GIVEN EXERCISE → Revise the material below by changing each occurrence of "Instruction" to "Goal", keeping every other part as it is.

Source records →
◆ ◆ ◆ ◆ ◆
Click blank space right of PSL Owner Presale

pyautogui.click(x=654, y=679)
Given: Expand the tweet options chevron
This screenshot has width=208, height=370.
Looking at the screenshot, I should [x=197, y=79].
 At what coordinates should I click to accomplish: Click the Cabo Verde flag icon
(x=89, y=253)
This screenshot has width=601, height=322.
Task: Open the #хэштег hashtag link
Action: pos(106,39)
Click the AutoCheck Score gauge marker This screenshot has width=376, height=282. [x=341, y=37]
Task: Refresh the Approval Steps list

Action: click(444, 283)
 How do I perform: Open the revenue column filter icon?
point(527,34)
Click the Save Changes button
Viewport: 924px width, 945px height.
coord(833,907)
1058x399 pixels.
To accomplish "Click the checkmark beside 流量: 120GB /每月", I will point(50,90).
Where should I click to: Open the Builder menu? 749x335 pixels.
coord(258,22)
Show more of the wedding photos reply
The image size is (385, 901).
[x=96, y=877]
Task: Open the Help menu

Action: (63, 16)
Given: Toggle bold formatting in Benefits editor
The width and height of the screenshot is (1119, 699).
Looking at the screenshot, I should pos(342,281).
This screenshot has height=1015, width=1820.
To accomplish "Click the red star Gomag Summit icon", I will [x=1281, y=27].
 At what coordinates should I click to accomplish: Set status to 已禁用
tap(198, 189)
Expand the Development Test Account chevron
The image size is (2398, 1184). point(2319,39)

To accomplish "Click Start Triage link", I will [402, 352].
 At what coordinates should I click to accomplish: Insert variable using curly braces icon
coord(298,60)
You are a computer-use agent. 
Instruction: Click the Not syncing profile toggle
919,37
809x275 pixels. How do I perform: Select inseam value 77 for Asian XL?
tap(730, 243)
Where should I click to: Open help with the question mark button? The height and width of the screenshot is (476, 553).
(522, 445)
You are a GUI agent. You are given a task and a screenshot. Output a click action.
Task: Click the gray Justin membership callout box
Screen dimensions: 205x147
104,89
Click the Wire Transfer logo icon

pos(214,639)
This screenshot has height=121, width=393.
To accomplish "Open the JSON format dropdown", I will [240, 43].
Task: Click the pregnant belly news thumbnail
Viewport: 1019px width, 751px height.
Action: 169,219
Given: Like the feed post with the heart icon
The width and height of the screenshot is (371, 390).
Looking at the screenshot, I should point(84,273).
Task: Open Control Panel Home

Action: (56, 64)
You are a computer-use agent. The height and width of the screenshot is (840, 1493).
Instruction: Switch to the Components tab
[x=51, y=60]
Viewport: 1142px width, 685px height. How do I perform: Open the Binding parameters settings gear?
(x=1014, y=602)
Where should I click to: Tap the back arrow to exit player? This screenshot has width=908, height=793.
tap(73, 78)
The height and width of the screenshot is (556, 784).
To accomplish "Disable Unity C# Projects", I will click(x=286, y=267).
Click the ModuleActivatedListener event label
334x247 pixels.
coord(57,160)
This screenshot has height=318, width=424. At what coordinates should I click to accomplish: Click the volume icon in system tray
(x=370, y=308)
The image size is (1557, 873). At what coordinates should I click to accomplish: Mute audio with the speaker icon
◆ ◆ ◆ ◆ ◆
THE SOLUTION →
Click blank space right of PSL Owner Presale

pyautogui.click(x=654, y=679)
Given: Expand the tweet options chevron
This screenshot has width=208, height=370.
Looking at the screenshot, I should [x=197, y=79].
 At what coordinates should I click to accomplish: Click the Cabo Verde flag icon
(x=89, y=253)
This screenshot has width=601, height=322.
Task: Open the #хэштег hashtag link
Action: pos(106,39)
Click the AutoCheck Score gauge marker This screenshot has width=376, height=282. [x=341, y=37]
Task: Refresh the Approval Steps list

Action: click(444, 283)
 How do I perform: Open the revenue column filter icon?
point(527,34)
Click the Save Changes button
Viewport: 924px width, 945px height.
coord(833,907)
1058x399 pixels.
To accomplish "Click the checkmark beside 流量: 120GB /每月", I will point(50,90).
Where should I click to: Open the Builder menu? 749x335 pixels.
coord(258,22)
Show more of the wedding photos reply
The image size is (385, 901).
[x=96, y=877]
Task: Open the Help menu

Action: (63, 16)
Given: Toggle bold formatting in Benefits editor
The width and height of the screenshot is (1119, 699).
Looking at the screenshot, I should pos(342,281).
This screenshot has height=1015, width=1820.
To accomplish "Click the red star Gomag Summit icon", I will [x=1281, y=27].
 At what coordinates should I click to accomplish: Set status to 已禁用
tap(198, 189)
Expand the Development Test Account chevron
The image size is (2398, 1184). point(2319,39)

To accomplish "Click Start Triage link", I will [402, 352].
 At what coordinates should I click to accomplish: Insert variable using curly braces icon
coord(298,60)
You are a computer-use agent. 
Goal: Click the Not syncing profile toggle
919,37
809x275 pixels. How do I perform: Select inseam value 77 for Asian XL?
tap(730, 243)
Where should I click to: Open help with the question mark button? The height and width of the screenshot is (476, 553).
(522, 445)
You are a GUI agent. You are given a task and a screenshot. Output a click action.
Task: Click the gray Justin membership callout box
Screen dimensions: 205x147
104,89
Click the Wire Transfer logo icon

pos(214,639)
This screenshot has height=121, width=393.
To accomplish "Open the JSON format dropdown", I will [240, 43].
Task: Click the pregnant belly news thumbnail
Viewport: 1019px width, 751px height.
Action: 169,219
Given: Like the feed post with the heart icon
The width and height of the screenshot is (371, 390).
Looking at the screenshot, I should point(84,273).
Task: Open Control Panel Home

Action: (56, 64)
You are a computer-use agent. The height and width of the screenshot is (840, 1493).
Goal: Switch to the Components tab
[x=51, y=60]
Viewport: 1142px width, 685px height. How do I perform: Open the Binding parameters settings gear?
(x=1014, y=602)
Where should I click to: Tap the back arrow to exit player? This screenshot has width=908, height=793.
tap(73, 78)
The height and width of the screenshot is (556, 784).
To accomplish "Disable Unity C# Projects", I will click(x=286, y=267).
Click the ModuleActivatedListener event label
334x247 pixels.
coord(57,160)
This screenshot has height=318, width=424. At what coordinates should I click to accomplish: Click the volume icon in system tray
(x=370, y=308)
The image size is (1557, 873). At what coordinates should I click to accomplish: Mute audio with the speaker icon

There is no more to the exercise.